::: Data provided

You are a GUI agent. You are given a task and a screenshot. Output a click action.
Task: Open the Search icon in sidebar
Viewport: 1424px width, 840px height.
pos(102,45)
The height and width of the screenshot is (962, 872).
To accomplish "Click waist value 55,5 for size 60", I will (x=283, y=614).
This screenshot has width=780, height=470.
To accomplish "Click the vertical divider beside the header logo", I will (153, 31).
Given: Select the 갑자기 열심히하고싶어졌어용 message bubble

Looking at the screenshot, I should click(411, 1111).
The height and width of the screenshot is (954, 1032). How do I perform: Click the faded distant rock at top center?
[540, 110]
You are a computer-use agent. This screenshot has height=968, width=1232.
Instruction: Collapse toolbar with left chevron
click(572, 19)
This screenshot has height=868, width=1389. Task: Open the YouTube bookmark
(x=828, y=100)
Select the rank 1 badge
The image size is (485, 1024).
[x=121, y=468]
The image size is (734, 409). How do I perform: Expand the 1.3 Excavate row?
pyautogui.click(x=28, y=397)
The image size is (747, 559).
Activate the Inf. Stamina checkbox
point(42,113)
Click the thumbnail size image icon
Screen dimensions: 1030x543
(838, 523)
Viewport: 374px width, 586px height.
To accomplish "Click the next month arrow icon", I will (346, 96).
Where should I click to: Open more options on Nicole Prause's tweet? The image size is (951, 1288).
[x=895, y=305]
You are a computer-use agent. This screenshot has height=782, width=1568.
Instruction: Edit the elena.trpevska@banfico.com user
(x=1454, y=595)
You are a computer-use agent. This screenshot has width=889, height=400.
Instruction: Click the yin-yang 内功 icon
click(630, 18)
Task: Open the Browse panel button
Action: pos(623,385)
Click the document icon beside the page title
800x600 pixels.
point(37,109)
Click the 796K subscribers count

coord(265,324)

::::::

_What is required_. Rewrite all of the items above, putting "desktop automation agent" wherever "computer-use agent" appears and leaving every other word unchanged.

_Reply_.
You are a GUI agent. You are given a task and a screenshot. Output a click action.
Task: Open the Search icon in sidebar
Viewport: 1424px width, 840px height.
pos(102,45)
The height and width of the screenshot is (962, 872).
To accomplish "Click waist value 55,5 for size 60", I will (x=283, y=614).
This screenshot has width=780, height=470.
To accomplish "Click the vertical divider beside the header logo", I will (153, 31).
Given: Select the 갑자기 열심히하고싶어졌어용 message bubble

Looking at the screenshot, I should click(411, 1111).
The height and width of the screenshot is (954, 1032). How do I perform: Click the faded distant rock at top center?
[540, 110]
You are a desktop automation agent. This screenshot has height=968, width=1232.
Instruction: Collapse toolbar with left chevron
click(572, 19)
This screenshot has height=868, width=1389. Task: Open the YouTube bookmark
(x=828, y=100)
Select the rank 1 badge
The image size is (485, 1024).
[x=121, y=468]
The image size is (734, 409). How do I perform: Expand the 1.3 Excavate row?
pyautogui.click(x=28, y=397)
The image size is (747, 559).
Activate the Inf. Stamina checkbox
point(42,113)
Click the thumbnail size image icon
Screen dimensions: 1030x543
(838, 523)
Viewport: 374px width, 586px height.
To accomplish "Click the next month arrow icon", I will (346, 96).
Where should I click to: Open more options on Nicole Prause's tweet? The image size is (951, 1288).
[x=895, y=305]
You are a desktop automation agent. This screenshot has height=782, width=1568.
Instruction: Edit the elena.trpevska@banfico.com user
(x=1454, y=595)
You are a desktop automation agent. This screenshot has width=889, height=400.
Instruction: Click the yin-yang 内功 icon
click(630, 18)
Task: Open the Browse panel button
Action: pos(623,385)
Click the document icon beside the page title
800x600 pixels.
point(37,109)
Click the 796K subscribers count

coord(265,324)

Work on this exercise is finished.